Wikipedia quoting: Gottlieb, Allan; Almasi, George S. (1989). Highly parallel computing

The reason we care is: by making the computer work harder (perform many calculations simultaneously) we wait less time for our experiments and can run more experiments. This is especially important when doing data science (as we often do using the R analysis platform) as we often need to repeat variations of large analyses to learn things, infer parameters, and estimate model stability.

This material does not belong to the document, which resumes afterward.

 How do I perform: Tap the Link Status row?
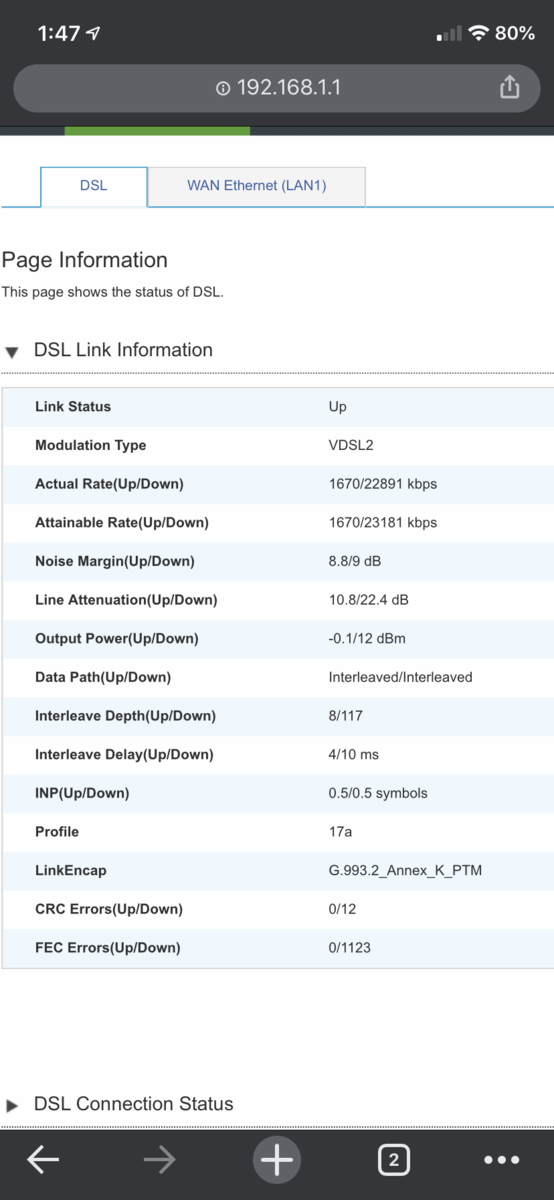(x=277, y=407)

Typically to get the computer to work a harder the analyst, programmer, or library designer must themselves work a bit hard to arrange calculations in a parallel friendly manner. In the best circumstances somebody has already done this for you:

  • Good parallel libraries, such as the multi-threaded BLAS/LAPACK libraries included in Revolution R Open (RRO, now Microsoft R Open) (see here).
  • Specialized parallel extensions that supply their own high performance implementations of important procedures such as rx methods from RevoScaleR or h2o methods from h2o.ai.
  • Parallelization abstraction frameworks such as Thrust/Rth (see here).
  • Using R application libraries that dealt with parallelism on their own (examples include gbm, boot and our own vtreat). (Some of these libraries do not attempt parallel operation until you specify a parallel execution environment.)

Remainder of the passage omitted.